Enrolled at Atlanta University, Pace found work as a printer’s devil or an apprentice mixing tubs of ink and fetching type to pay his way through school. However, after learning that pay equity was higher for whites employees than black employees he left and began working odd jobs on campus instead. While at school he met W. E. B. Du Bois, who was one of his professors, and he went on to graduate valedictorian of his class in 1903, at 19.
A move to Memphis, Tennesse saw Harry going into the printing business with Du Bois. Then two years later they put together the short-lived magazine The Moon Illustrated Weekly. By 1912 he was collaborating and writing songs with W. C. Handy, who took a liking to him. They founded the Pace and Handy Music Company, which brought him to New York City. Around 1920, the company began working with composers William Grant Still and Fletcher Henderson.
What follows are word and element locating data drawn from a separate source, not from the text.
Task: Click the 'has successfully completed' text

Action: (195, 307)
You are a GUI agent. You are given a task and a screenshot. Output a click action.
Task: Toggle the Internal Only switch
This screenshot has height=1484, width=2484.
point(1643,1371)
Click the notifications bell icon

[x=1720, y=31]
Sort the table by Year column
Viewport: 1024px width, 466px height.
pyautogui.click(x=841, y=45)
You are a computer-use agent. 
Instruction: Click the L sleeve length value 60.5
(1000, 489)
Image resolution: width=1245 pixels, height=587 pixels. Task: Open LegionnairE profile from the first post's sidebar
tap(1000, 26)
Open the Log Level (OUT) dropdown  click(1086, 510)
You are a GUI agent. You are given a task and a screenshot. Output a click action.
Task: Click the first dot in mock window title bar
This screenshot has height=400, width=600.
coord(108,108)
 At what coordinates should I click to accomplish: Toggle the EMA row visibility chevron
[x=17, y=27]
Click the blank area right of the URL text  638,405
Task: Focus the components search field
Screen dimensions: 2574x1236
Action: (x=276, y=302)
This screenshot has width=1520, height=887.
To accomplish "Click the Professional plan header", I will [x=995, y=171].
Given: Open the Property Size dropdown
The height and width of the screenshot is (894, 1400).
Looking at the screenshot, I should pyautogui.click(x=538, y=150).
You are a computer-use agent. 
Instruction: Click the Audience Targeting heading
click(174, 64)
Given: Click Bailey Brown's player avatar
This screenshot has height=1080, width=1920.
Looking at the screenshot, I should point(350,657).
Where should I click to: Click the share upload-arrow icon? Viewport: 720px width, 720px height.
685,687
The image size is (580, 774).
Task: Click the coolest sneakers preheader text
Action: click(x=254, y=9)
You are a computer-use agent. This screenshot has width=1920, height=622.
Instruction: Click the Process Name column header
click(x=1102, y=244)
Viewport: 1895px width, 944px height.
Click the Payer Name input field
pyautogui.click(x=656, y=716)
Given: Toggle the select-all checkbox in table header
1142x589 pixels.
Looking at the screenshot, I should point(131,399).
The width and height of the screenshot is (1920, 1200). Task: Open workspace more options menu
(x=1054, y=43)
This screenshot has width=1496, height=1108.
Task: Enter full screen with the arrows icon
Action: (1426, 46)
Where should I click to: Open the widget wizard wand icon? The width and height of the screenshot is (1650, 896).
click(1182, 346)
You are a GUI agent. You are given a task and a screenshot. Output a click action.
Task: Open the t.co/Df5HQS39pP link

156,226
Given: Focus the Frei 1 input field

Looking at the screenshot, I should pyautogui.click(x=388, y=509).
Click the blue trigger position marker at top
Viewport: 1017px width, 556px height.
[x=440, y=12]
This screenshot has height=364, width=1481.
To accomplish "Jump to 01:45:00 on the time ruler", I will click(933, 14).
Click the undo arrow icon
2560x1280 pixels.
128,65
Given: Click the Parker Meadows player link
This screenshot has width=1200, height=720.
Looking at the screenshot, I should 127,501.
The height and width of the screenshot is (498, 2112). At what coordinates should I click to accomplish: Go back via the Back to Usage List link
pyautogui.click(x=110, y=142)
A visionary who saw that the growing popularity of the phonograph would shift the music business as it reached a wider audience wanted to expand beyond selling sheet music for parlour playing. Handy had no interest in changing the business, so Pace resigned.
While living in 1921 Harlem, New York he established Black Swan Records after singer Elizabeth Taylor Greenfield, who was called the Black Swan. Their offices were in Times Square and he set up a recording studio in the basement of his brownstone. He brought in Henderson as recording manager and Still as arranger. The label’s first hit was a recording of Down Home Blues and Oh, Daddy, sung by Ethel Waters. Even with outstanding artists the label failed, went into bankruptcy and was sold to Paramount Records in 1923.
In 1925, Pace founded the Northeastern Life Insurance Company in Newark, New Jersey, which became the largest African-American-owned business in the North during the 1930s. Moving to Chicago, Illinois he attended the Chicago-Kent College of Law, receiving his degree in 1933. Around this time, he began passing for White and opened a law firm in downtown Chicago in 1942. His progeny would not discover his African ancestry until well after his death.
Music publisher, record label owner and life insurance executive Harry Pace, who is featured on the documentary series Profiles of African-American Success and in the miniseries The Vanishing of Harry Pace on Radiolab. transitioned on July 19, 1943, in Chicago.